TAXPAYERS COULD face a bill of at least €100 million for the National Roads Authority to compensate the consortiums that built the M3 motorway and the Limerick Tunnel, because traffic levels are much lower than predicted.
According to PlanBetter, a joint initiative of four groups – An Taisce, Friends of the Earth, Friends of the Irish Environment and Feasta – the bill will be far higher if traffic levels remain static or continue to fall in coming years.
Figures compiled by the group show traffic on the M3, which runs from Clonee to north of Kells, Co Meath, is almost 5,000 vehicles per day below the level at which penalty payments must be made to the Eurolink consortium that built it. Traffic would have to reach 26,250 vehicles per day to avoid penalties; however, daily traffic is “in or around 21,500” vehicles.
In the case of Limerick, the threshold for the new tunnel is 17,000 vehicles per day, but the actual level of traffic is about 13,500 daily, according to the group.
The 900m (0.56 miles) tunnel under the Shannon, west of Limerick city, is part of a 10km dual carriageway and associated roads built by DirectRoute, a consortium comprising Stabag AG, John Sisk, Lagan Holdings, Roadbridge, Meridiam, Sicar and AIB.
Opening the €660 million project last July, Taoiseach Brian Cowen said it would “make life a lot easier for the people of Limerick” by taking up to 40,000 vehicles per day out of the city centre. Tolls for cars are €1.80, while trucks must pay €5.70.
The €900 million M3, which opened last June, was built – after controversy over its route past the Hill of Tara – by Eurolink, a consortium comprising Siac and Spanish firm Ferrovial. Car drivers must pay €1.30 twice to use the route.

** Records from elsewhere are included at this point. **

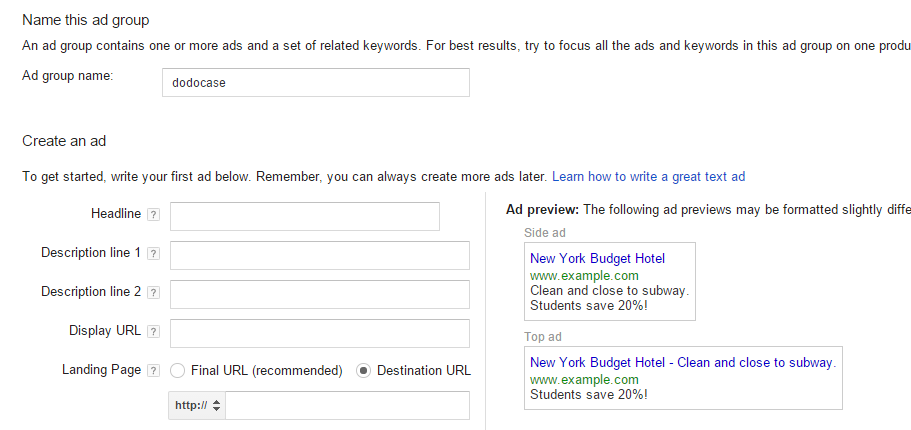
Task: Focus the Description line 1 input
Action: [x=319, y=255]
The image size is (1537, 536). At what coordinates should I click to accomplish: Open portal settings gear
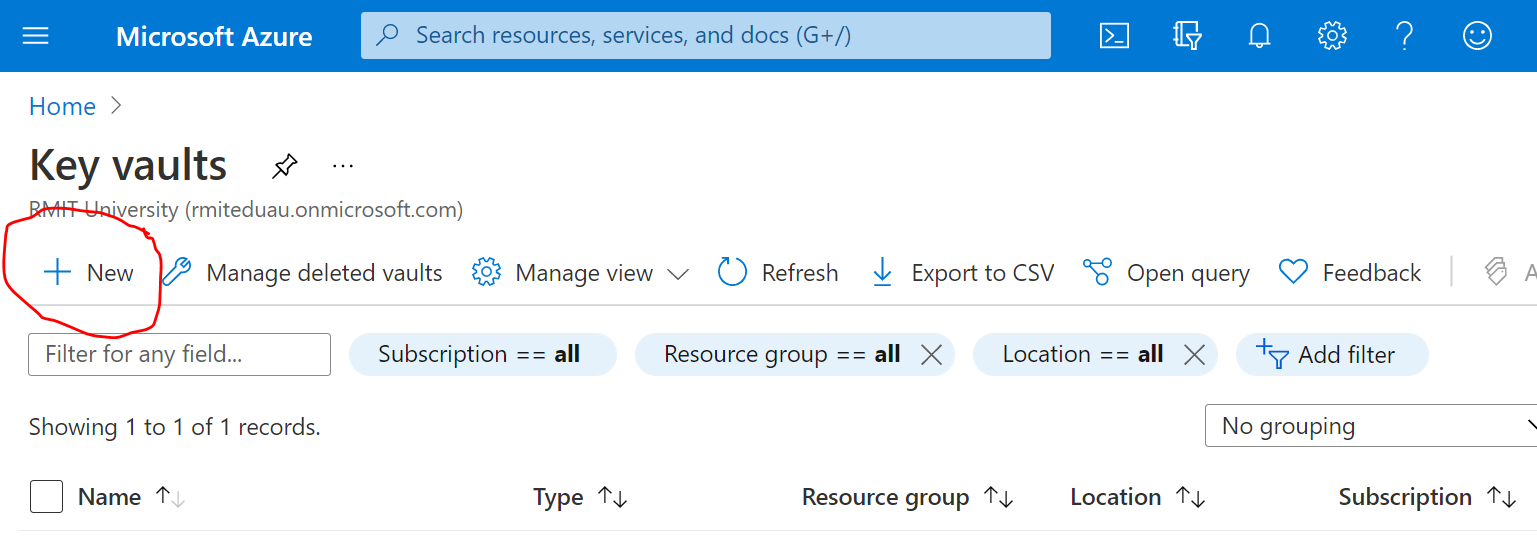1332,36
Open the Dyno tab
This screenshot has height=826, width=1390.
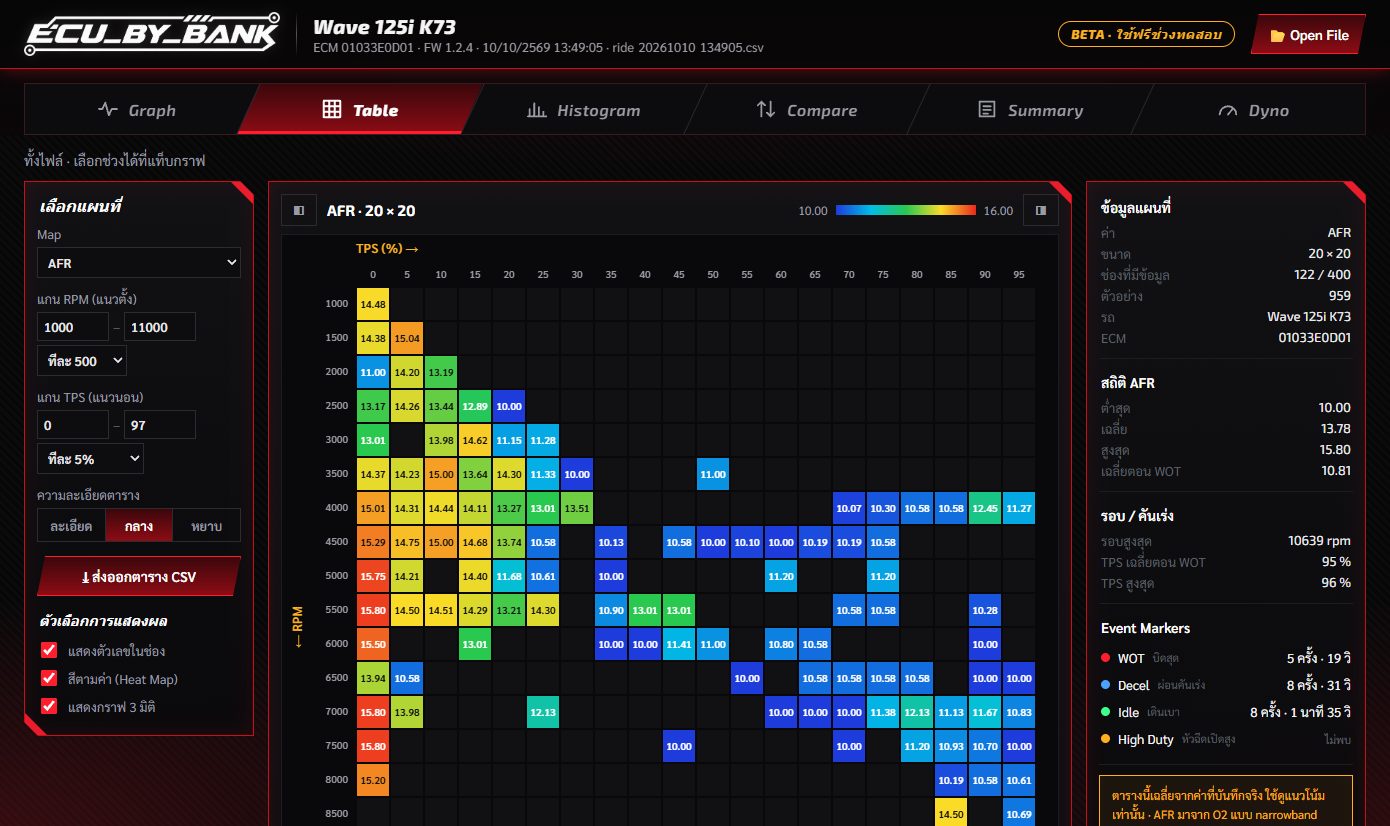tap(1253, 110)
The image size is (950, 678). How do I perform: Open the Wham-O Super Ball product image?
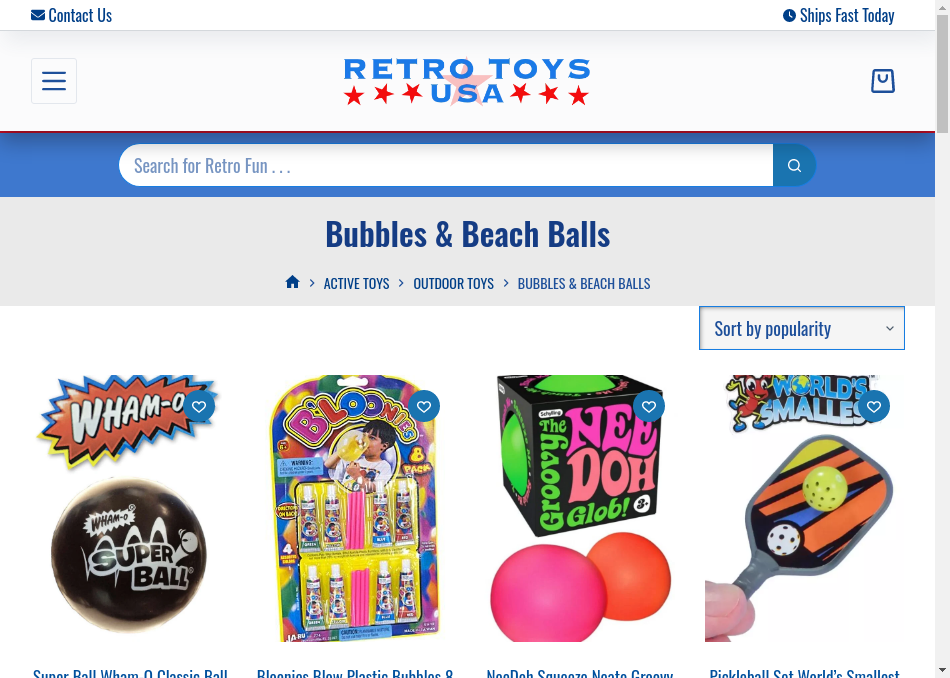(x=128, y=508)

“The M3 and Limerick Tunnel contracts are proof . . . that penalty clauses based on never-ending growth hang taxpayers out to dry,” PlanBetter said. “The contracts are naive in that there is no amendment or reset clause. The PPP [public private partnership] contracts highlight another failure by Government to regulate. This time, a public organisation got wrapped up in the myth of high, endless levels of growth.”
It said the road authority’s reputation “has been holed below the waterline with these revelations” as it continued to ignore a 7 per cent fall in traffic over the last two years and still used a 2003 multiplier that assumes traffic growth of over 2 per cent every year.
A roads authority spokesman said a “revenue guarantee arrangement” was a common feature of PPP contracts throughout Europe. Its purpose was to “enhance the fundability of these projects and attract more competitive funding terms”. He added that there had been no payments made to date to either consortium.
Fine Gael transport spokesman Simon Coveney TD said plans to impose a “swathe” of new tolls on motorists “could drive cars and trucks off the motorway network on which the State has spent millions of euro [and] push them back into towns and housing estates”.